Task details =>
Beginning with the line that has "This screenshot has", write out each line down to the end of the records below exactly, and include no pictures.

Extracted data entries =>

________________________________________

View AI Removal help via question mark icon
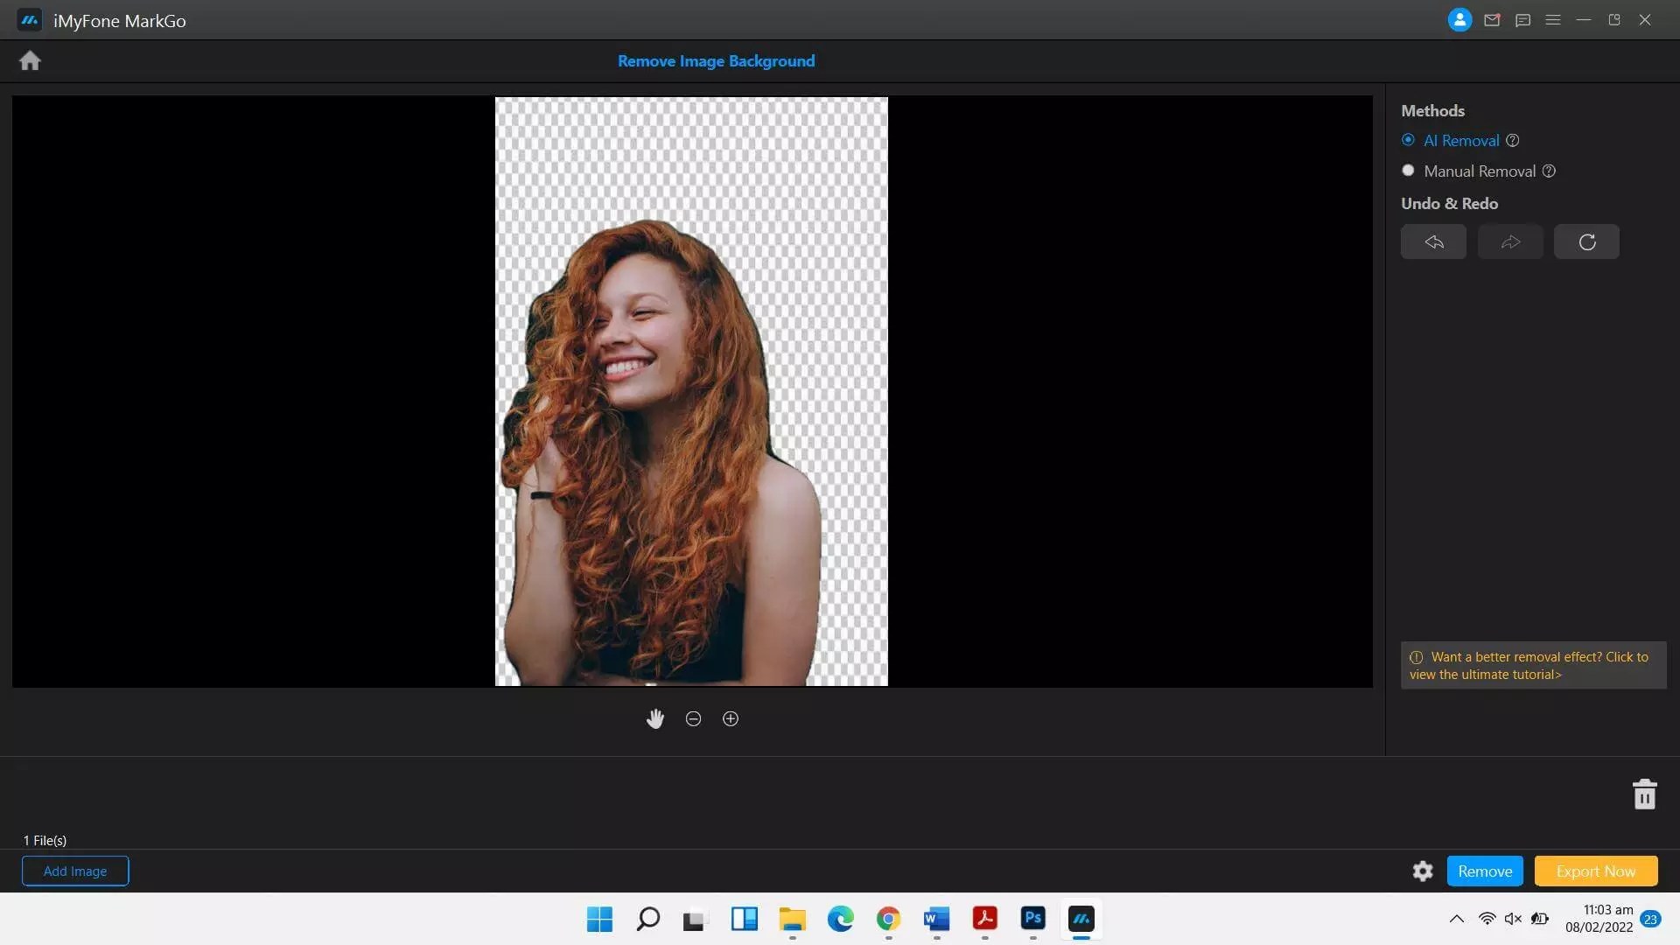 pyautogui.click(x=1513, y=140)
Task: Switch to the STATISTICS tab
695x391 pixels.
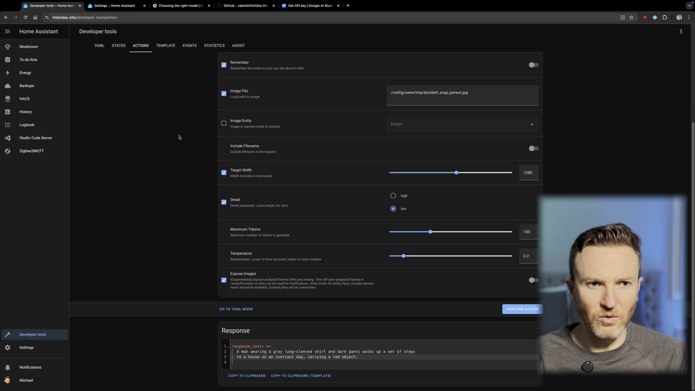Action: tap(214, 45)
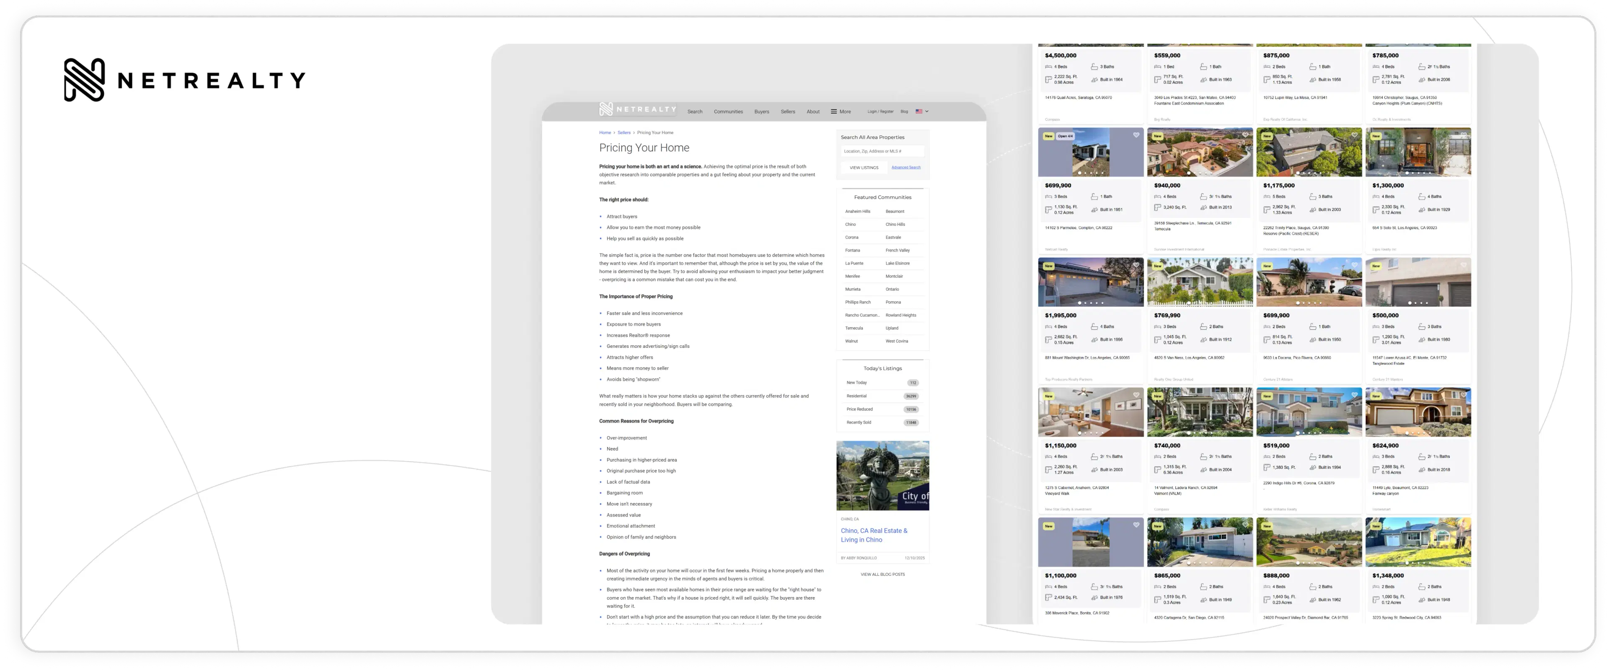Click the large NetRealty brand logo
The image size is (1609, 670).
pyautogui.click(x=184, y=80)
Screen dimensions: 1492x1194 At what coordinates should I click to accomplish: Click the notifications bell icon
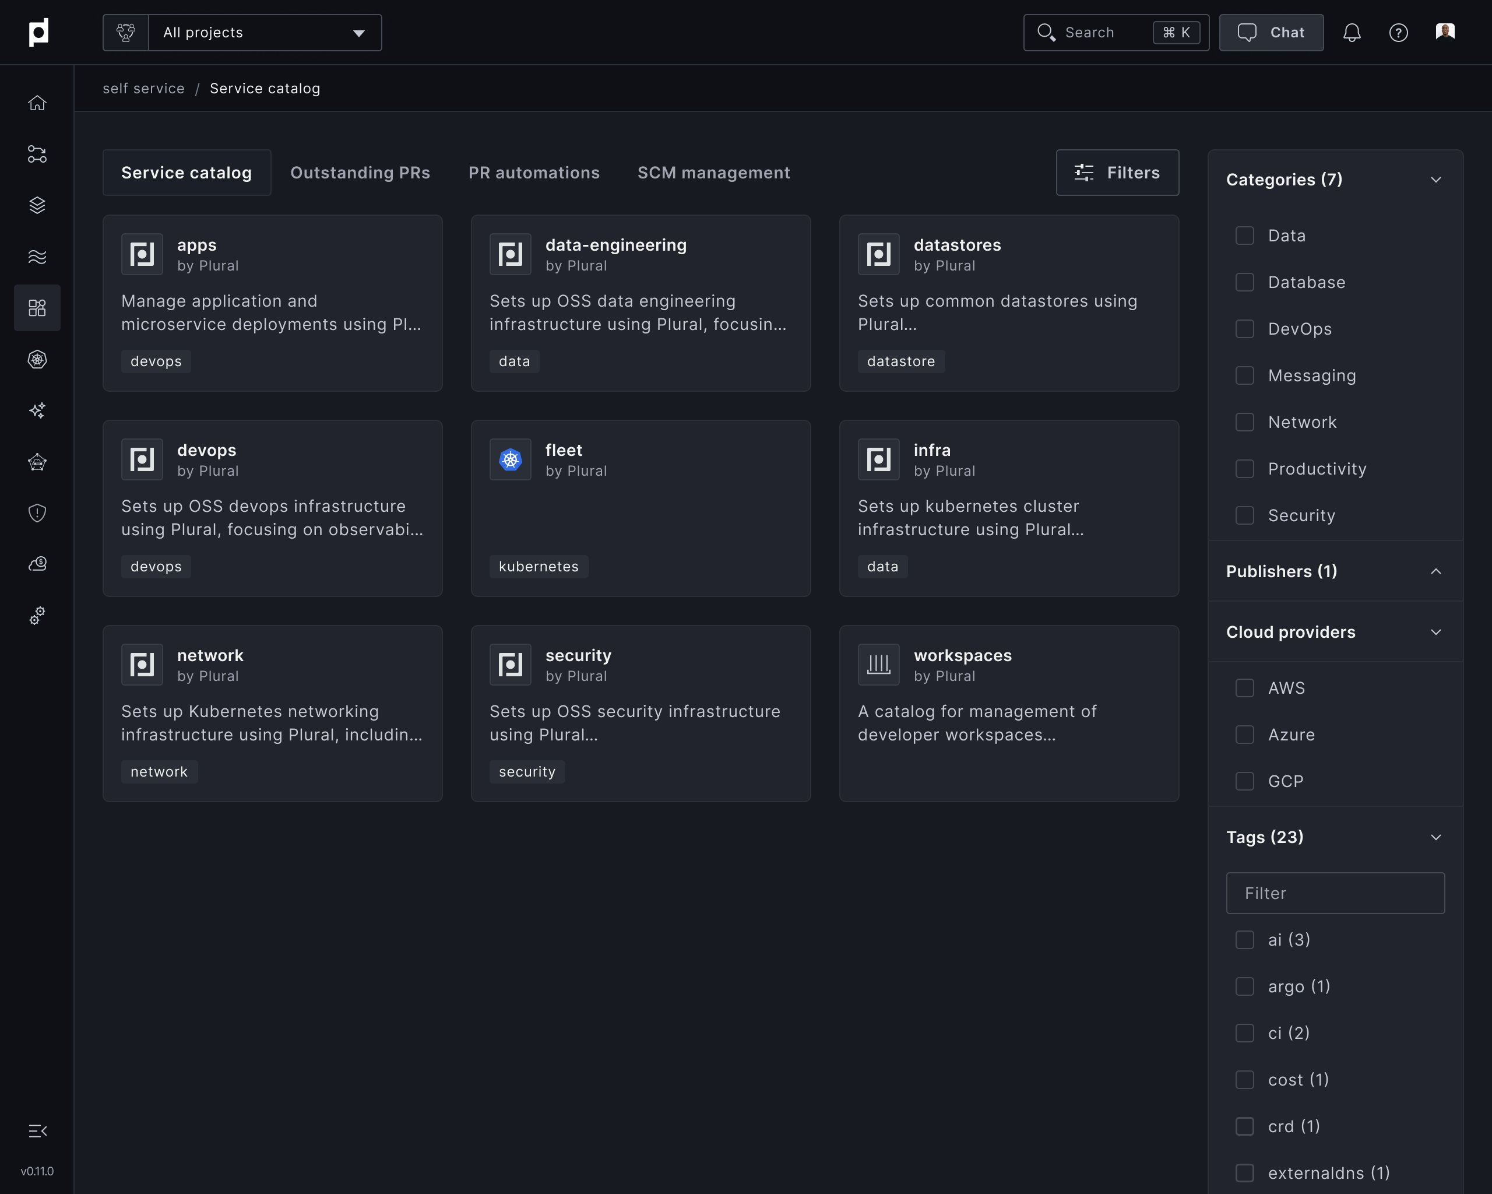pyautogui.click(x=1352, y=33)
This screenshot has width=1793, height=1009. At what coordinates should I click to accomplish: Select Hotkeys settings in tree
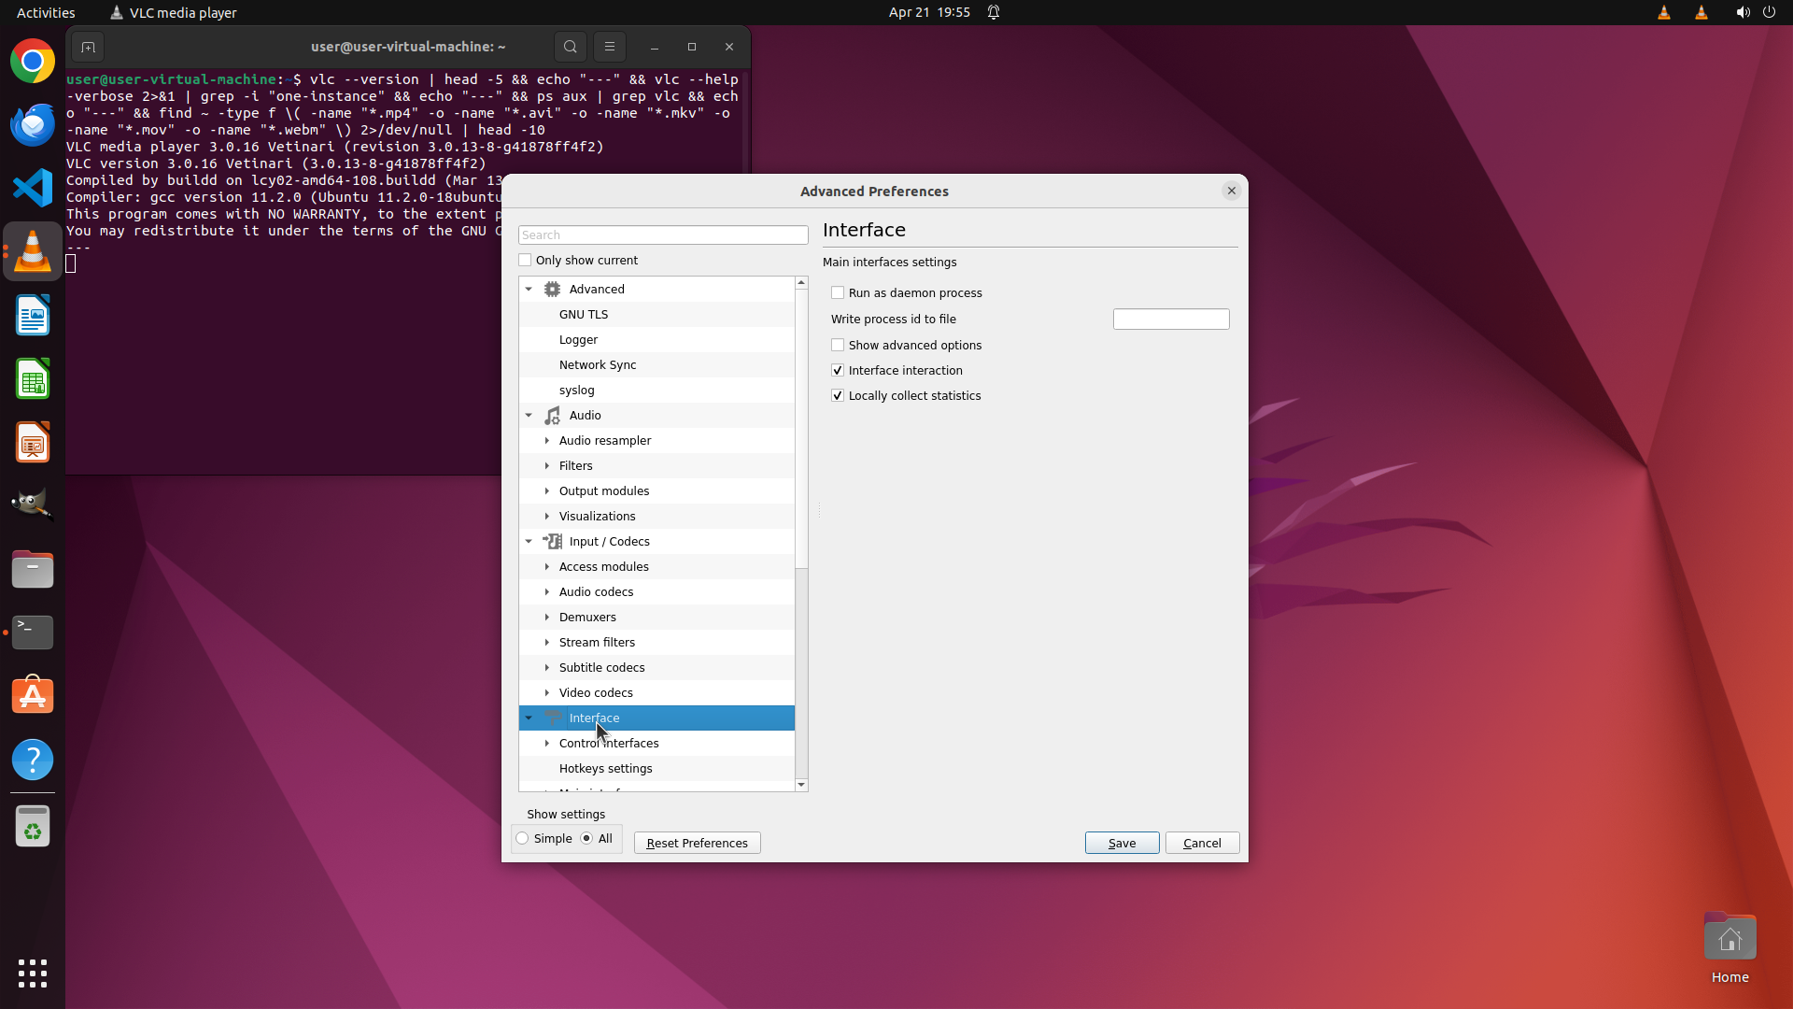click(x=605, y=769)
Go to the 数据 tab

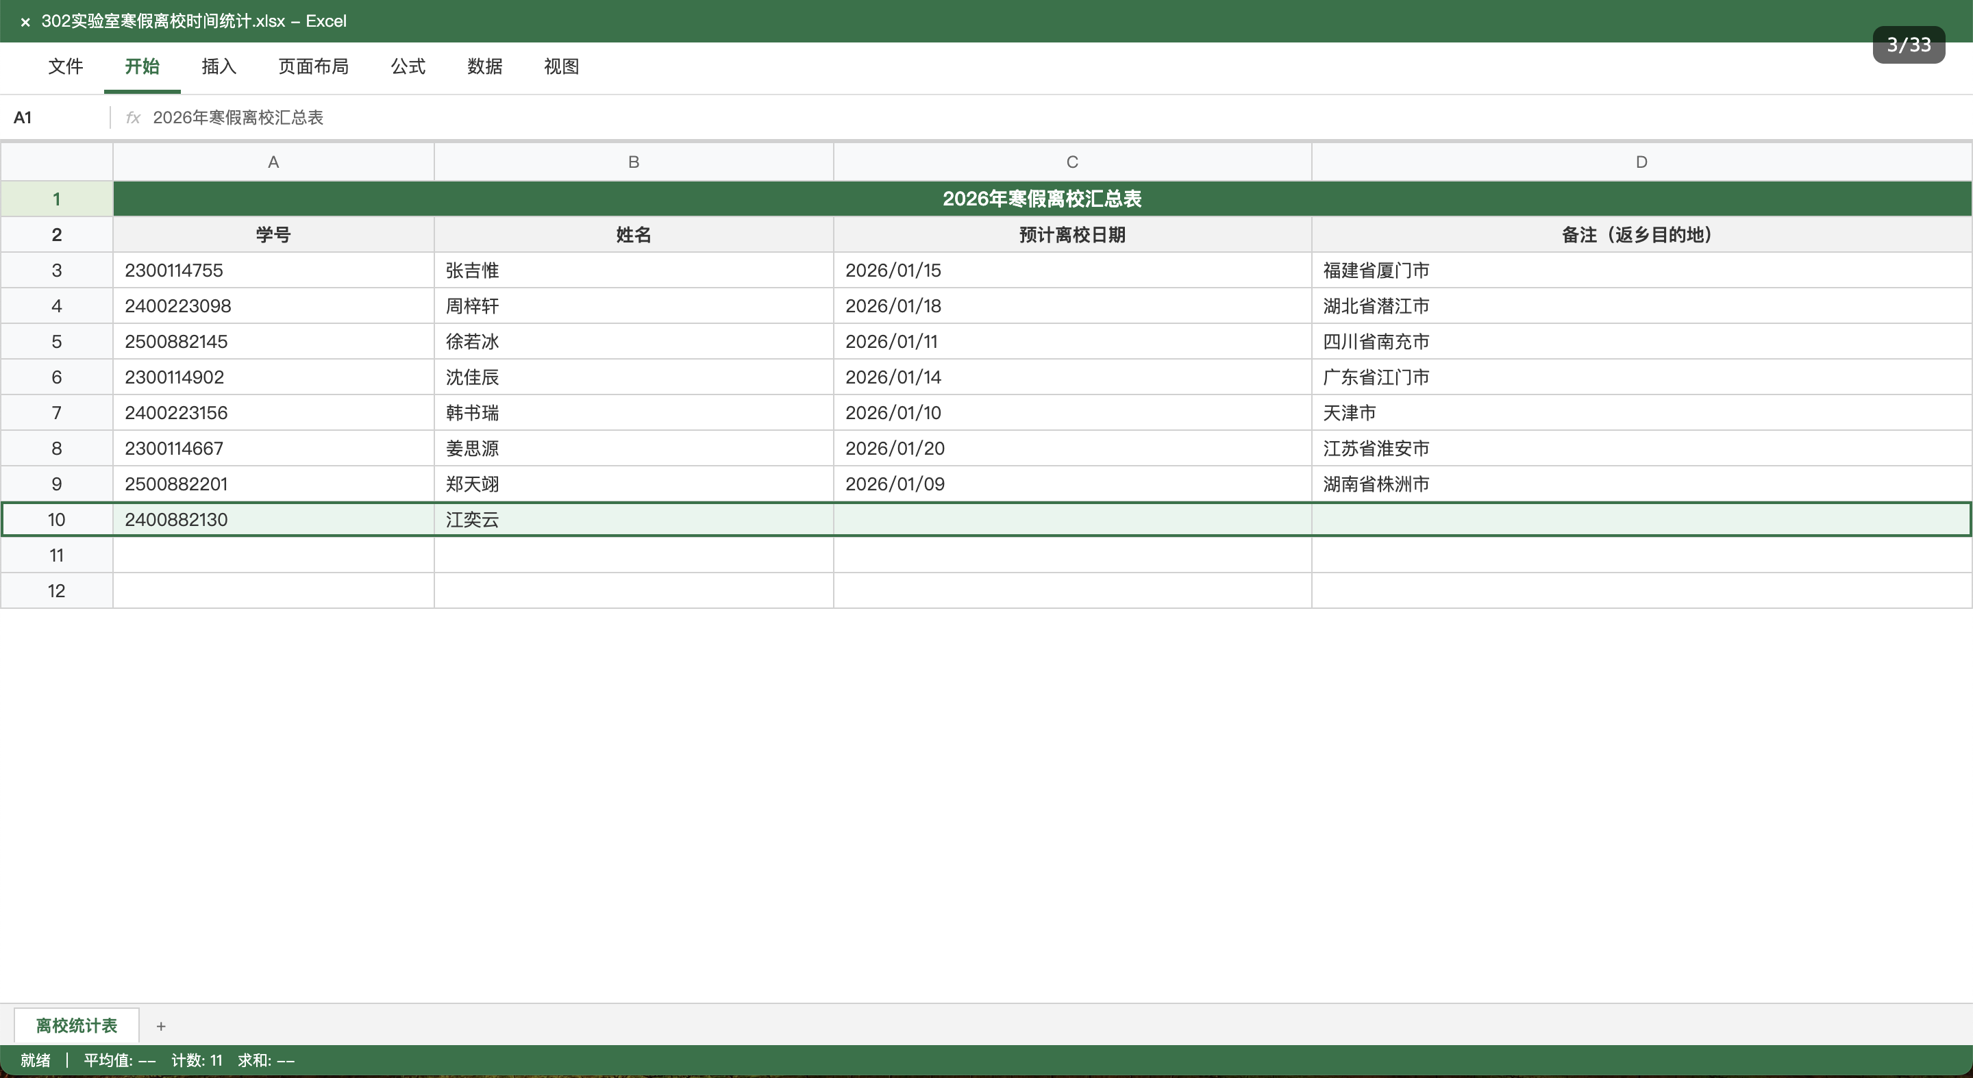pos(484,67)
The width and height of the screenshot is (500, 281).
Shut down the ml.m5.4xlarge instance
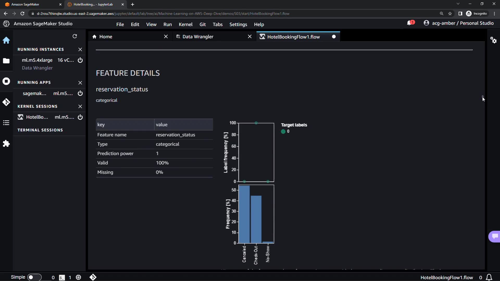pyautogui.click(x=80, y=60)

________________________________________

Solution to the exercise =>
This screenshot has width=1793, height=1009. At what coordinates should I click to accomplish: Select Hotkeys settings in tree
click(x=605, y=769)
Go to the 数据 tab

pos(484,67)
The width and height of the screenshot is (500, 281).
Shut down the ml.m5.4xlarge instance
pyautogui.click(x=80, y=60)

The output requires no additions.